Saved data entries

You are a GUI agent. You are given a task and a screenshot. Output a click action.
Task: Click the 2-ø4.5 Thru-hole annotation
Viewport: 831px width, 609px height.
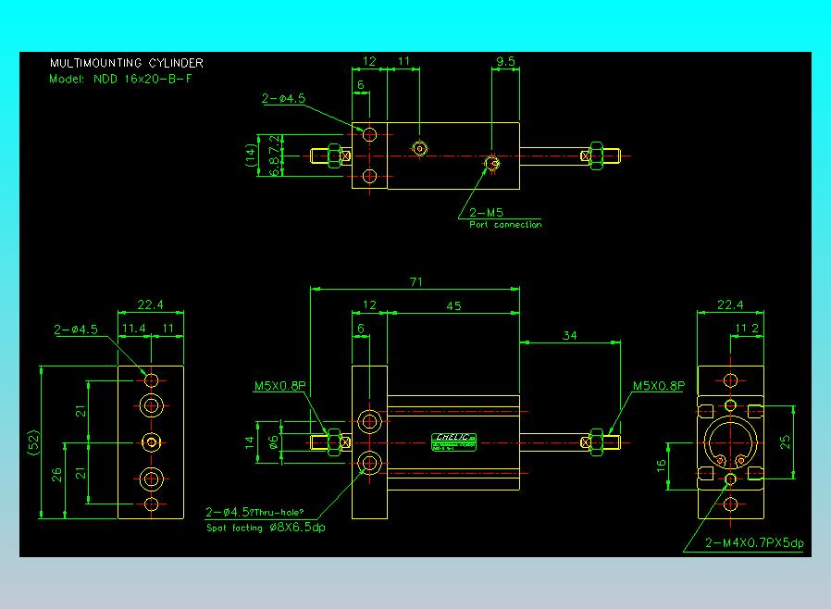(254, 512)
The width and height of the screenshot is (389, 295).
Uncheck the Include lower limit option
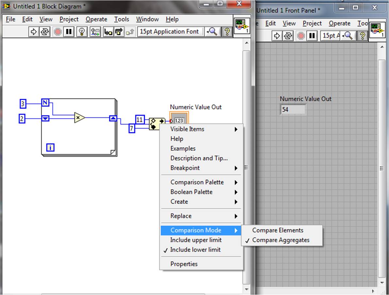(x=195, y=250)
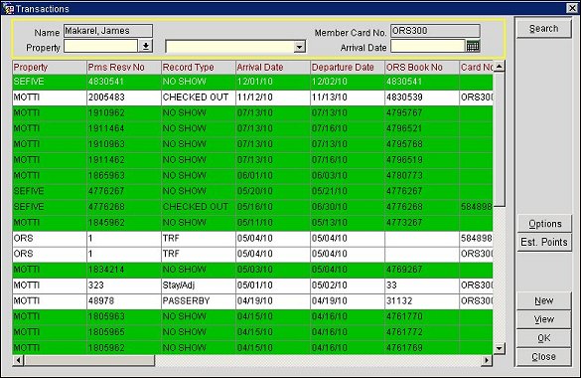
Task: Click the Search button
Action: (543, 29)
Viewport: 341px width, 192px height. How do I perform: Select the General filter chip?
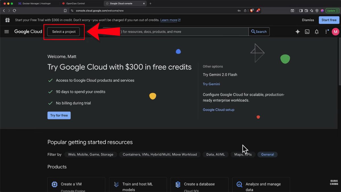click(x=267, y=154)
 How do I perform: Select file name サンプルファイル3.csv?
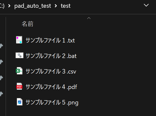[51, 71]
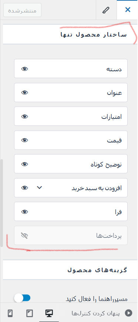Click the منتشرشده publish button

point(22,10)
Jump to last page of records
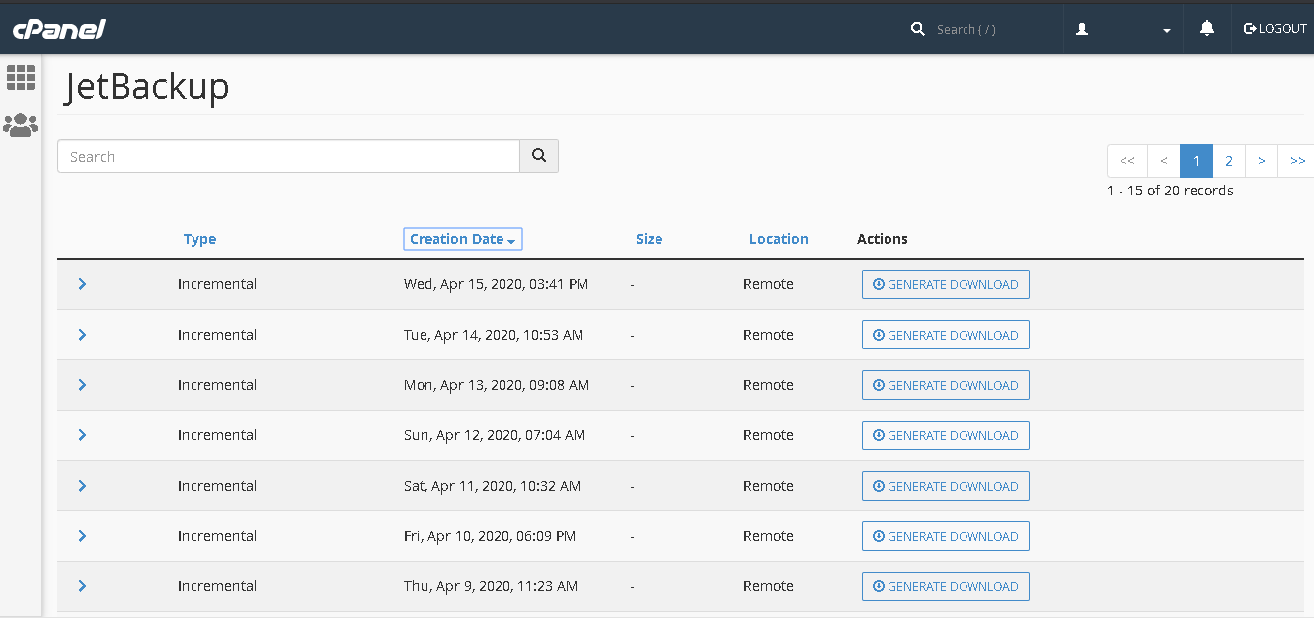 click(1297, 161)
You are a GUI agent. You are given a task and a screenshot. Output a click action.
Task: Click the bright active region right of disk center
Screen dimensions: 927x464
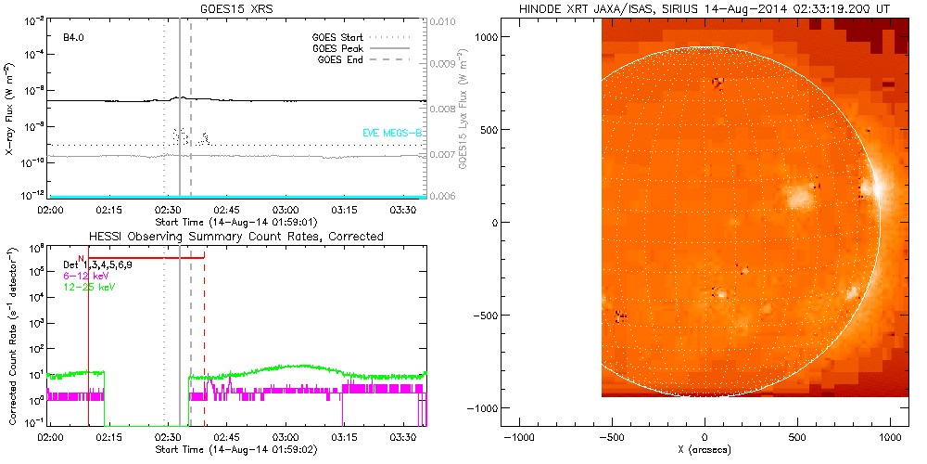click(796, 197)
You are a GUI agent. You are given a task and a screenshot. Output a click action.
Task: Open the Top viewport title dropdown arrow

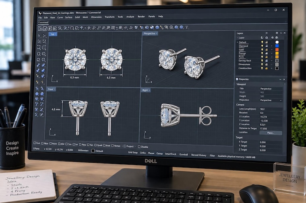click(x=56, y=34)
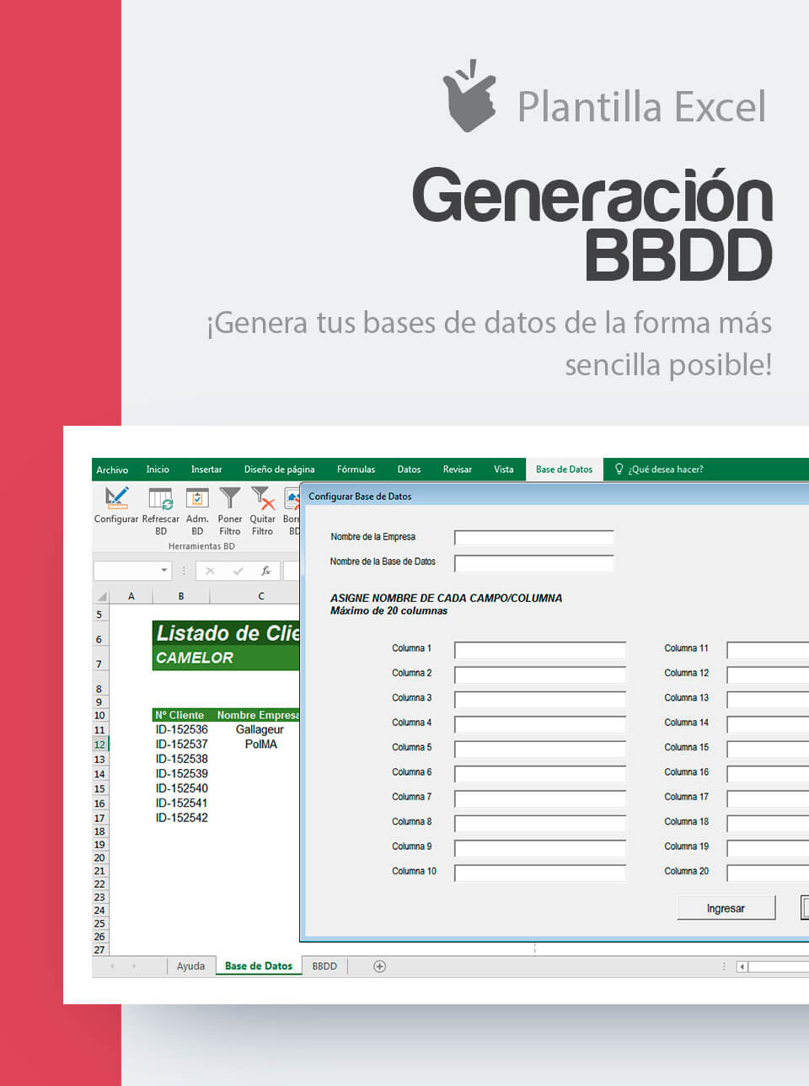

### EXERCISE BRIEF
Your answer should be every entry repeated exactly, minus the pictures.

### RESPONSE TO THE EXERCISE
You are a GUI agent. You are given a task and a screenshot. Output a click action.
Task: Click the 2-ø4.5 Thru-hole annotation
Viewport: 831px width, 609px height.
(254, 512)
The width and height of the screenshot is (389, 295).
Uncheck the Include lower limit option
(x=195, y=250)
Task: Click the Search button
Action: (543, 29)
Viewport: 341px width, 192px height. How do I perform: Select the General filter chip?
click(x=267, y=154)
 How do I perform: Select file name サンプルファイル3.csv?
[51, 71]
Click the منتشرشده publish button

point(22,10)
Jump to last page of records
 click(1297, 161)
You are a GUI agent. You are given a task and a screenshot. Output a click action.
Task: Click the bright active region right of disk center
Screen dimensions: 927x464
click(796, 197)
You are a GUI agent. You are given a task and a screenshot. Output a click action.
Task: Open the Top viewport title dropdown arrow

click(x=56, y=34)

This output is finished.